Table 1 Issues to consider. The table describes issues to be considered before the decision to use HSD for collecting outcomes in an RCT is finalised are described here. The aim is to help the trial team make an informed judgement based on an understanding of the suitability of HSD for outcome data in the context of the specific clinical trial, and to build in mitigation, for example including the option to supplement with data directly from participants or sites

From: Using healthcare systems data for outcomes in clinical trials: issues to consider at the design stage

Working through the items below may highlight ways trialists can work with HSD providers to improve how such trials are designed and delivered

    • Trialists should consider additional incurred costs or unanticipated workarounds required during trial, e.g. changes in legislation, delays in data release, periodic renewal of data sharing agreements

    • Strategies to address uncertainties might include building contingency fund or agreeing phased project plan with funder

    • Researchers are encouraged to risk assess a broad range of possible scenarios and consider potential mitigation strategies

(1) Terminology

    • Be aware terminology within data access applications will likely differ between providers; seek clarification/ examples from provider

    • Ensure awareness of how terms can be interpreted by individuals involved across multiple organisations

(2) Feasibility

2.1 Team

        • Seek to include in trial team: trial operations professionals, data and health specialists with experience of completing data access forms and analysing data from provider/s for relevant health research question

        • Ideally needs to include individuals who:

            (1) understand datasets, structure, interpretation and quality;

            (2) understand how and when data are collected at source;

            (3) have skills to handle dataset when provided;

            (4) will undertake statistical and health economic analysis

        • Where knowledge gaps are identified, seek funding for training and development activities

2.2 Data

        • Trialists should be aware of how HSD are entered &, coded, QA processes, how data are validated at point of upload and how transferred

        • Data providers should be approached to provide this information

        • Trialists should justify the use of healthcare systems datasets in the trial protocol and, in greater detail, in the appropriate section of the Trial Master File (https://doi.org/10.1016/S2589-7500(22)00122-4https://zenodo.org/records/6047155 and Appendix 2 of https://zenodo.org/records/6047938/files/Routine_dataset_justification_template_v1.0_2022-02-15.docx?download=1)

2.2.a Does the HSD include what the trial needs?

        • Using data provider’s available data dictionary, establish which outcome measures are collected “routinely”

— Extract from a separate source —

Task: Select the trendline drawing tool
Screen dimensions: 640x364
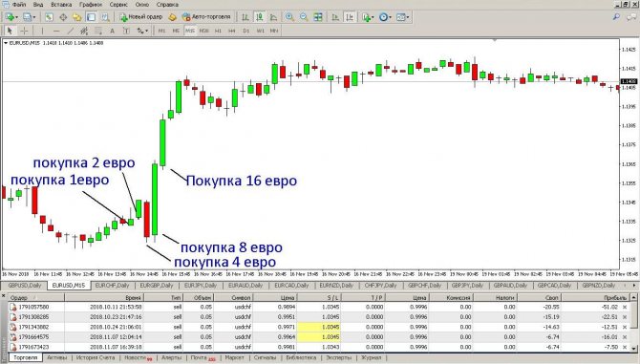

        • Ascertain costs of data provision

        • Ascertain data provider timelines for data verification/release

        • Consider need for repeated data releases and costs relating to data retention

        • Discuss processes for data linkage if linking to trial cohort and/or multiple data sources are sought

        • If time and resources permit, interrogate for limitations before deciding to use HSD

        • Dataset may cover only subset of outcomes relevant to trial question. Consider how other outcome data will be collected, or whether benefit of using single approach to data collection outweighs value of collecting data across multiple sources

        • Additionally, take into consideration the follow-up outcomes, and their availability form HSD

        • For registry-based trials, discuss whether registry team could adapt or supplement routine HSD collection to meet trial’s needs without compromising integrity of registry

        • Whether HSD may be appropriate for aspects of safety reporting depends on clinical trial risk profile. Consider during trial design and define clearly in protocol. Likely to be appropriate in low-risk trials where adverse events are not informing emergent safety profile of treatment

        • Timeliness of data provision should be considered in relation to safety monitoring plans

        • Establish whether any precedent, or evidence of public support for accessing these data for research, exists, or alternatively whether issues have arisen previously. Consider trial participants’ needs for understanding of the use of their HSD for outcomes in research and how that may vary according to study populations

2.2.b Data quality assurance

        • Establish whether provider can provide information regarding data provenance, integrity, and completeness

        • Understand timeliness of collection of data held by provider, e.g. whether there is lag between site data collection and entry into provider system, or whether data is only released at certain time of year

        • Understand how provider receives and processes data, and how changes in processing and coding are handled and communicated

        • Consider what is known, from previous literature, about validity and completeness of outcome data, which may include national audit reports

        • Assess whether it is realistic to be able to provide funder with accurate idea of HSD data quality at application, or whether it is possible to build in approaches to examine uncertainty during trial

2.2.c Time

        • Ask provider how long it will take from point of request and then from point of approval to supply specified dataset to trial team

        • Determine if contract includes binding timelines and decide what is acceptable delay for delivery of data for first occasion and subsequent deliveries

        • Establish whether this time will reduce if datasets are requested on multiple occasions during trial. Consider in relation to whether interim analyses are planned or when using HSD for monitoring safety outcomes

2.2.d Algorithms for deriving outcomes

        • Explore whether validated algorithm for deriving outcomes from HSD exists

        • If not, consider whether to include time to develop and test proposed algorithm, within utility comparison

2.2.e Considerations around missing data

        • Be aware of timing of data entry processes into HSD resource by clinical teams and data entry clerks, and subsequent availability or missingness, which may vary across sites. For example, within registries outcomes may be entered on annual basis or annual reviews may be delayed

        • Be aware of how long data may take from local collection into national or collated set, and how long it takes for latter to be released

        • Discuss whether possible to go back to participating sites to collect missing data

        • Otherwise consider imputation from other available variables, or other HSD datasets, with collection of extra variables to maximise effectiveness of imputation method. This may be where contingency fund for unanticipated workarounds would be helpful

2.2.f Consideration of potential reporting errors/discrepancies

        • Discuss mechanism and opportunity for resolution of discrepancies with provider

        • Ask provider whether they have guidance on range of possible solutions based on experience (e.g. rules of precedence, windows for ‘same dates’, impossible events)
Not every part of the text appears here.